Brad Feld

Back to Blog

Deleting Crappy Draft Posts

Aug 16, 2016
Category Writing

In the cold light of morning, I just deleted three draft blog posts that I wrote last night during a bout of insomnia.

Their titles are telling about what was on my mind at 1am in the morning.

  • SaaS + Transaction Fees
  • Games Are a Hits Business, But B2B SaaS Is A Grind
  • The B2B SaaS MRR Funding Dead Zone

I usually write posts in real time (like this one). I don’t have a lot of drafts stored up nor do I spent a lot of time editing and trying to get the posts just right. Instead, I use my posts to think out loud as I play with ideas, explore my thoughts, or just write what is on my mind. I generally do one edit pass after I’ve written the post and then hit publish.

When I have a thought that occurs to me during the day and don’t have time to write a post, I toss a title into my WordPress Drafts folder and add bullet points on what is in my mind to the body of the post. Each of the three posts above were in my WordPress Draft folder (which had 18 this morning and now has 15) which accumulated over the past two months. The number ebbs and flows as I use a draft about once a week to stimulate a post.

I jammed through all three of these last night – it was probably an hour of writing.
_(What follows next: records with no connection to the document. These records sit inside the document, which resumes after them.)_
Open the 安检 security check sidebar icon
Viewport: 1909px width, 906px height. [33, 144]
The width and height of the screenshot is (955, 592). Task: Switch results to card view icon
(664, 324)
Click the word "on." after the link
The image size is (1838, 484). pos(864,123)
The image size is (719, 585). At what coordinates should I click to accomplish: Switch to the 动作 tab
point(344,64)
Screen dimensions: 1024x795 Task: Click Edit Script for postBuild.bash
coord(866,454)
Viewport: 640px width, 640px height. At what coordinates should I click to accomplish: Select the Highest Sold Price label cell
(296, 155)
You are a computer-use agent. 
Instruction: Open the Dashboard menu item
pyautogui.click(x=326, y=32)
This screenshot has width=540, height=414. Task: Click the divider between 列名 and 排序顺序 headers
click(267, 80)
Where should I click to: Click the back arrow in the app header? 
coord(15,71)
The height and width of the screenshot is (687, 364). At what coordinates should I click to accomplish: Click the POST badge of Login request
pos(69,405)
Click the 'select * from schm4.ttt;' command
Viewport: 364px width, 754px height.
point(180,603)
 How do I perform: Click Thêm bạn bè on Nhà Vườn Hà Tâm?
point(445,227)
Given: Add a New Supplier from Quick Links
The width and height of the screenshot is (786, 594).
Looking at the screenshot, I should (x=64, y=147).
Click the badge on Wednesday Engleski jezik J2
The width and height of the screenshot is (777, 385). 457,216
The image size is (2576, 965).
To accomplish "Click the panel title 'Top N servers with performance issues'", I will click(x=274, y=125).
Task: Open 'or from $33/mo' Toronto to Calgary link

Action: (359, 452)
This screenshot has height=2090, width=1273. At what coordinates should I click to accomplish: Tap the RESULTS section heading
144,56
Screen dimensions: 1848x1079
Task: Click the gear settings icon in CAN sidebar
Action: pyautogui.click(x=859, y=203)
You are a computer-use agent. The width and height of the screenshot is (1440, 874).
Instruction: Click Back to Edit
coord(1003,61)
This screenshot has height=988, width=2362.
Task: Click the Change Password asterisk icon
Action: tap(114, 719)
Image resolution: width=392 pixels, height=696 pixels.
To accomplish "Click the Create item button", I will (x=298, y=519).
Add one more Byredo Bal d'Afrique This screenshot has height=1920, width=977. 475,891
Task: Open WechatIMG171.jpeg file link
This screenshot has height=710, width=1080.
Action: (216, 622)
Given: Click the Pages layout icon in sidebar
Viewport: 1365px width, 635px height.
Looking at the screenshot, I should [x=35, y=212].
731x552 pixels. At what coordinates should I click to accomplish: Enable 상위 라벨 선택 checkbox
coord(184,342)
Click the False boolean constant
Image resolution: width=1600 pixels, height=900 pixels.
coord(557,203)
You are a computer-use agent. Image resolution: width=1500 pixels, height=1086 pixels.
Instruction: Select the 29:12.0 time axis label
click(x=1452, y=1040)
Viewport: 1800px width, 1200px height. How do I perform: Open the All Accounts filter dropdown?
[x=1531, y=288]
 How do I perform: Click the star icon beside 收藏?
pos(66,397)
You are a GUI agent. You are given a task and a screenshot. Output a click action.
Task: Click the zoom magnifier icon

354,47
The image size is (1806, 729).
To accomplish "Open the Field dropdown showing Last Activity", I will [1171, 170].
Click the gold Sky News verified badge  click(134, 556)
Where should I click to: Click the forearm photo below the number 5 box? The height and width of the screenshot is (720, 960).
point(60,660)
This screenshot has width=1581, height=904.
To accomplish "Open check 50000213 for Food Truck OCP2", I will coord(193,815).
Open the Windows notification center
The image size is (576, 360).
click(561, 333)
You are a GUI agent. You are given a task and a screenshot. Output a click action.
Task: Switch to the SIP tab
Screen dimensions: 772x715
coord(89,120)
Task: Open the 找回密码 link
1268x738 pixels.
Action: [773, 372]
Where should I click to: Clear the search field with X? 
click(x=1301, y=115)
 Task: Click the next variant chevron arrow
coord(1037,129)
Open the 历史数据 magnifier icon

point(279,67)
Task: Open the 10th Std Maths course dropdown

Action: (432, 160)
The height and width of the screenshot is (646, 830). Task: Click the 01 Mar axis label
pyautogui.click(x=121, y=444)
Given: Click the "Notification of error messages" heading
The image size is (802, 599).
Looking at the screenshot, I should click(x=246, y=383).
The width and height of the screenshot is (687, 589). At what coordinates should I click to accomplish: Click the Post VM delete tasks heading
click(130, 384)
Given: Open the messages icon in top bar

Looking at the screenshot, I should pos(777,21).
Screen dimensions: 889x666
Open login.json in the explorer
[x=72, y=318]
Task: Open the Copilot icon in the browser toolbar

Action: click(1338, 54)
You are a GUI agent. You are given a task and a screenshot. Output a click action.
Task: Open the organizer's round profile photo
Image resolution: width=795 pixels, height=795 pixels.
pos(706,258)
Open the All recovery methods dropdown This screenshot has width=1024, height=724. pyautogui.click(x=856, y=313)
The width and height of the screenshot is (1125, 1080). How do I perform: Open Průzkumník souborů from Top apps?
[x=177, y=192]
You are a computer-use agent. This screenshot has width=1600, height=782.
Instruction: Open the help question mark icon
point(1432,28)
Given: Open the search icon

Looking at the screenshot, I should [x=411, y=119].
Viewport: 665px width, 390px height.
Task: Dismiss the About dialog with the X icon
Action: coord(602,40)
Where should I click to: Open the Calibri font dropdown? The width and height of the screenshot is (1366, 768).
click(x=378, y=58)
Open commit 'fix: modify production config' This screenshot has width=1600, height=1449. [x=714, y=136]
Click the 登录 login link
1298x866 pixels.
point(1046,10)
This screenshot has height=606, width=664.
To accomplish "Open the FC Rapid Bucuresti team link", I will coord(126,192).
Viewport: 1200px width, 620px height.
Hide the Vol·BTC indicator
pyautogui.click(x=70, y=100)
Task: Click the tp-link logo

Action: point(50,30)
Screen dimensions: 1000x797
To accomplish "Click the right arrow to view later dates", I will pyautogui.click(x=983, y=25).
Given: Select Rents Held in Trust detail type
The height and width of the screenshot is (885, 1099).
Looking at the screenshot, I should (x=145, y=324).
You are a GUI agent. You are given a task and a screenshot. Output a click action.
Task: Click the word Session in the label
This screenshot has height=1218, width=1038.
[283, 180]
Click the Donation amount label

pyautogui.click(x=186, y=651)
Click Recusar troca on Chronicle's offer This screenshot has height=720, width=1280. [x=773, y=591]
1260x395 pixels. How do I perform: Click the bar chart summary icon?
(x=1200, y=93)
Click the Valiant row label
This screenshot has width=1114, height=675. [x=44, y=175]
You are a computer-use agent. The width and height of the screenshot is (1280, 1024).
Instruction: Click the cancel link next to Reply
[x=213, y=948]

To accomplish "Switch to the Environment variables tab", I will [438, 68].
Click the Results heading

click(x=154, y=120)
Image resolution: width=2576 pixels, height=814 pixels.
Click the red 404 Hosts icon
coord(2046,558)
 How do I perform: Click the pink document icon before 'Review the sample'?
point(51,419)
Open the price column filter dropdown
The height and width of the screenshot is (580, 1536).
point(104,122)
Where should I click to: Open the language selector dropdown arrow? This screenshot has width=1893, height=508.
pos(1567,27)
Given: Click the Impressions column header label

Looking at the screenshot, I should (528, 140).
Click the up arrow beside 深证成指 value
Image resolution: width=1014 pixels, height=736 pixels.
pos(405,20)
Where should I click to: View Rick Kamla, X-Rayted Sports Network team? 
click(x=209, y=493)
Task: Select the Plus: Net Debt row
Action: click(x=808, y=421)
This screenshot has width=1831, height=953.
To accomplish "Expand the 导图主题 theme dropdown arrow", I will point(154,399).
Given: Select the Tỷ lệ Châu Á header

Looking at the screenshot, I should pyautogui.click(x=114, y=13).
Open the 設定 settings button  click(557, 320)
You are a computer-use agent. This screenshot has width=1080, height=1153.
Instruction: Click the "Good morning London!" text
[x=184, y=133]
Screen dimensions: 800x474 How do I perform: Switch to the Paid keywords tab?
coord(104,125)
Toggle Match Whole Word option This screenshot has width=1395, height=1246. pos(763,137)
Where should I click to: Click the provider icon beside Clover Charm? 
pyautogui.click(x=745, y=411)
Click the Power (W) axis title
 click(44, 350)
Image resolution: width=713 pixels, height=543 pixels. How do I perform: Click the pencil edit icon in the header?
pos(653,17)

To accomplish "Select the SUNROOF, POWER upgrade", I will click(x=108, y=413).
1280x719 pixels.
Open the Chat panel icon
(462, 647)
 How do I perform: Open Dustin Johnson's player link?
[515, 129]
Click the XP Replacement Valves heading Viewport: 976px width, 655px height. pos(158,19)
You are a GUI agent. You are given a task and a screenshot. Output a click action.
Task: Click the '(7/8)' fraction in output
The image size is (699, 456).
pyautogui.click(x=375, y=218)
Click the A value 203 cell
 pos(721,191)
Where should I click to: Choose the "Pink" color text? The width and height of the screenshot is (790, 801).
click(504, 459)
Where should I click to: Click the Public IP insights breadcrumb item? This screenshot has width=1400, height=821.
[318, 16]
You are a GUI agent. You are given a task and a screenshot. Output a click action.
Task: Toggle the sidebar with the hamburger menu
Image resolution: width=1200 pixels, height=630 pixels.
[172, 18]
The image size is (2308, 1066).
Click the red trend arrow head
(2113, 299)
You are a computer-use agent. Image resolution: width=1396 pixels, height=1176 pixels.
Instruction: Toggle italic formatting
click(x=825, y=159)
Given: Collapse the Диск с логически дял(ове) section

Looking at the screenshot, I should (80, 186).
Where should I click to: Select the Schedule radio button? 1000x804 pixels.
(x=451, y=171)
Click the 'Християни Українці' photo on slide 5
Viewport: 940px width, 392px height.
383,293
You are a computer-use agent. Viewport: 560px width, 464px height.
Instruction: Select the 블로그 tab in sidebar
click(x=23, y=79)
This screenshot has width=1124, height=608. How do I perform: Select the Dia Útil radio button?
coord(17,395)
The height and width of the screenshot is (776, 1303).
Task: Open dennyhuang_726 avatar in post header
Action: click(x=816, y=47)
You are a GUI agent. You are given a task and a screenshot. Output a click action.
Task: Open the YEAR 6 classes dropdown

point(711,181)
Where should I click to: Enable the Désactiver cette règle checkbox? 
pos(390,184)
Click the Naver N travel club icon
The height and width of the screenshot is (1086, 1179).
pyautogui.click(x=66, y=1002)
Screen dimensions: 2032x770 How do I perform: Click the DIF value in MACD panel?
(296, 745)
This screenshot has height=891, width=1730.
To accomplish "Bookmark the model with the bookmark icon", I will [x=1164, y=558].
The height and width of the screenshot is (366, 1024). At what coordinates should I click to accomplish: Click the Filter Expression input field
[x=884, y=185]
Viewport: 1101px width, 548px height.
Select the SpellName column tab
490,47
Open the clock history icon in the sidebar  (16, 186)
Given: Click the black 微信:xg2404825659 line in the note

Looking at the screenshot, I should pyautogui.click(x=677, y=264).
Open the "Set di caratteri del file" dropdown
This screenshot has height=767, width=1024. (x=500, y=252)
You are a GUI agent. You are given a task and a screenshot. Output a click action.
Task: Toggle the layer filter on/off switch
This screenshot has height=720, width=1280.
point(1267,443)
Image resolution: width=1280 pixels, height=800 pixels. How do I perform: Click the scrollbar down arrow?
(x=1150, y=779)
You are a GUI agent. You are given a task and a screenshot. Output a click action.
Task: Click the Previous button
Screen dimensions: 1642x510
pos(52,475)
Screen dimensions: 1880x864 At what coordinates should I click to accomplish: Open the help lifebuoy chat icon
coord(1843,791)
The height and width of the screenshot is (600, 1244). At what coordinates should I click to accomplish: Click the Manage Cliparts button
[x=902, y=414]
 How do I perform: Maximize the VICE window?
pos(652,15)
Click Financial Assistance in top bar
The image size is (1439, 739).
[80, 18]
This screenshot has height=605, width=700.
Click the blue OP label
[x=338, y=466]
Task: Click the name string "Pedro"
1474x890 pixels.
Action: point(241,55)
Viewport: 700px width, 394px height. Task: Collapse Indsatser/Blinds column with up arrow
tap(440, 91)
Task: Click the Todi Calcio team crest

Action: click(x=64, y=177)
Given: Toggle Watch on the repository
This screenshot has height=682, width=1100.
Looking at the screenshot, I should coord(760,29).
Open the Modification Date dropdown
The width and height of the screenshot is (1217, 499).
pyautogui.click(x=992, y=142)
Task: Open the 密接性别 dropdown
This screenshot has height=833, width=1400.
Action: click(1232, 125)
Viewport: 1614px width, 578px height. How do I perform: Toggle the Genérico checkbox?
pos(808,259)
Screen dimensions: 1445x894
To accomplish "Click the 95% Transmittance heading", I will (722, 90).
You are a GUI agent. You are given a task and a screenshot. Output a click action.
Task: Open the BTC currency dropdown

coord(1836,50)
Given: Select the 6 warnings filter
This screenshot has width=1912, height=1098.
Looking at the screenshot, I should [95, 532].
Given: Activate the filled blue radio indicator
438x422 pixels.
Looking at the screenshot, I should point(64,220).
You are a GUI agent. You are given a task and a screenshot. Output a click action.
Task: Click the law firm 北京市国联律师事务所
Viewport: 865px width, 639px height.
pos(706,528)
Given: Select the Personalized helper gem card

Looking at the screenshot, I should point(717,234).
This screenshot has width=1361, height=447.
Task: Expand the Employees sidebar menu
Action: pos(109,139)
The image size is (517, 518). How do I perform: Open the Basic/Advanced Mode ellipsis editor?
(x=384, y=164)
I just read through them to see what I had written. I found a bowl of illogical word soup mixed with random crap. While there were plenty of interesting thoughts, the sum total of them was a giant pile of incoherence.

I started rewriting SaaS + Transaction Fees and then got bored. I realized it’d be better to just delete the crap and start over some time in the future when the urge to write about this hit me again.

Over the last twelve years of blogging I’ve deleted many draft posts. When I think about the books I’ve written, it probably takes 150,000 – 200,000 words to get a 50,000 page book. Highlighting something and hitting Cmd-X is second nature.

I often get asked how I write so much. As any writer knows, the answer is to write a lot more than you actually publish. Accepting that part of the process of writing is deleting a lot of what you write is soothing, at least to me.